La Tunisie, par exemple, est un petit pays par sa taille mais je dirais un grand pays par ses structures, la formation de son capital humain, ses savoir-faire, et donc on y trouve de la compétence, de la valeur ajoutée locale, une capacité dans le digital, le facturing 4.0… Tout cela permet notamment à des entreprises françaises de réaliser des produits dans ce pays, de déployer une chaîne de valeur répartie entre les deux rives de la Méditerranée. Pour autant, cela ne s’improvise pas. Et il faut être bien accompagné !

Vous avez été sollicité en ce sens ?
Nicolas Eschermann -
Certaines entreprises que nous avons accompagnées, dont nous sommes actionnaires, ont développé ce type d’approche industrielle avec des partenaires tunisiens ou marocains, notamment dans les domaines du génie électrique.

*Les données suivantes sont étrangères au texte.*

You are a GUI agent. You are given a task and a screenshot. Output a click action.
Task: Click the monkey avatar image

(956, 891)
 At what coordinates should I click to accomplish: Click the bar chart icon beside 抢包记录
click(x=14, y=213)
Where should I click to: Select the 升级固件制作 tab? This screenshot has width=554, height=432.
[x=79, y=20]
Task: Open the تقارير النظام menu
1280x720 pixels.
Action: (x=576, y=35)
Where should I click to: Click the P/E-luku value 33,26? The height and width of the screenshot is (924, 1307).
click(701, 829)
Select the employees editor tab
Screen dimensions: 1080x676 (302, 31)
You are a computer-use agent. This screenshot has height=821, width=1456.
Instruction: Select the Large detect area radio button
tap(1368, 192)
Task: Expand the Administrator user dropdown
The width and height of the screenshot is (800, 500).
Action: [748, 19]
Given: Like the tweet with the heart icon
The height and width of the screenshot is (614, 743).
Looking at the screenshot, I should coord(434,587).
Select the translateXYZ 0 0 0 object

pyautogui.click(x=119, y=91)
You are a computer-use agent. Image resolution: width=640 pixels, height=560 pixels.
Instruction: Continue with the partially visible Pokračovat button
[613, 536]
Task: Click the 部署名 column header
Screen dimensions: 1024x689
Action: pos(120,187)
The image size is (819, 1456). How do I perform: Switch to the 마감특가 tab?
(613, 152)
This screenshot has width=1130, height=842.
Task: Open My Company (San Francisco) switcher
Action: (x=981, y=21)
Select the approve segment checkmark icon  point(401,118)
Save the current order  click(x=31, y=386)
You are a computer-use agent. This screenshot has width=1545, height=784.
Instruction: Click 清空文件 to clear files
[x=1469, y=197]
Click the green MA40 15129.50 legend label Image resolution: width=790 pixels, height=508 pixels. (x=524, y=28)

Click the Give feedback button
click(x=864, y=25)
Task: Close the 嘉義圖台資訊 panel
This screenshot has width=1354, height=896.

Il y a aussi des opportunités très intéressantes dans le secteur numérique, évidemment, avec d’étonnants effets de rattrapage bien connus, par exemple dans le paiement et la banque mobile, en plein développement sur le Continent.

Qu’attendez-vous de cette rencontre du VI Forum ?
Nicolas Eschermann -
Après le Ve Forum de Casablanca, il y a deux ans, ce VIe Forum se déroule donc sur la rive nord, à Barcelone. C’est une alternance à laquelle les membres de l’association sont attachés.

Sur le fond, je constate avec mes collègues que la reconnaissance de notre action est plus forte sur la rive sud, et c’est bien normal, puisque l’écosystème y est moins mature qu’en Europe, et les opérateurs moins nombreux.
Nous avons cependant un rôle de communication toujours très fort à assumer côté nord, et ce type de Forum permet aussi de devenir plus visible pour renforcer l’action vers le sud.